This article analyses the role of foreign direct investment (FDI) in trade and development theory and outlines the resulting implications for economic policy. We propose an alternative model of international trade and development based on absolute, not comparative advantages of firms, which are nested in countries but compete internationally. Applying a Schumpeterian theory of dynamic development, we consider how firms can either increase their competitiveness through productivity gains at a given wage level, or by combining the existing high level of productivity with lower wages in low-income countries. We argue that the aim of competition policy must be to improve the quality of economic competition in international markets, limit monopoly rents and disincentivise rent-seeking activities through the mere outsourcing of production. To that end, we propose that economic policy must reinstate rigorous wage bargaining regimes and make FDI subject to wage conditionality, obliging foreign companies to increase their wages in the host economy in line with average national productivity growth and the national inflation target.
- Embedding foreign direct investment (FDI) flows in a wider development strategy: merely a reliance on foreign capital can lead to a middle-income trap and create international market distortions. Embedding FDI in a development strategy necessitates giving developing and emerging economies more industrial and financial policy space.
- National economies must reinstall post-war wage bargaining systems: this policy is a necessary requirement to set up a competitive regime that incentivizes companies to increase their competitiveness via higher productivity, not lowering wages. Wage policy must hence function again as a productivity whip and high unionization rates ought to limit the firms’ ability to increase their competitiveness through lowering wage bills.

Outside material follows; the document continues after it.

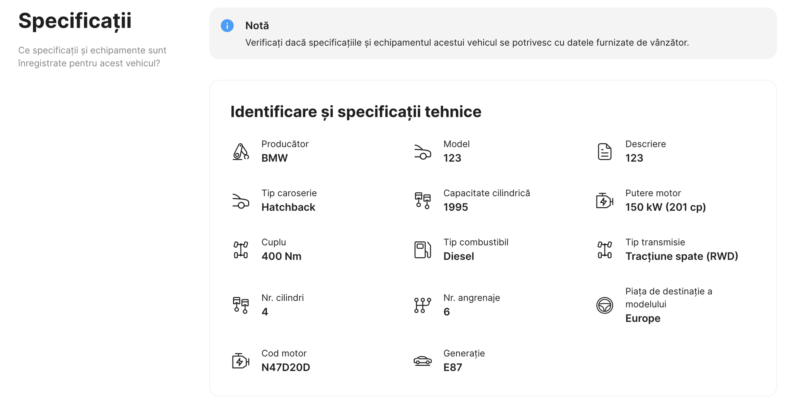Click the car icon beside Generație
Screen dimensions: 793x409
[422, 361]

- Foreign direct investment must be tied to a wage conditionality: the minimum requirement is to force foreign investors to increase their wages in line with the average productivity growth achieved at the national level and the national inflation target in the host economy. As with environment protection or social protection rules, which are part of international trade and investment agreements, the negotiating parties should make the wage rule a mandatory part of the agreement.
- Integrated economic areas, such as the European Union, should equally apply this wage rule to the free movement of capital, to smooth out development across a diverse range of economies and provide a better institutional framework for productivity-enhancing competition.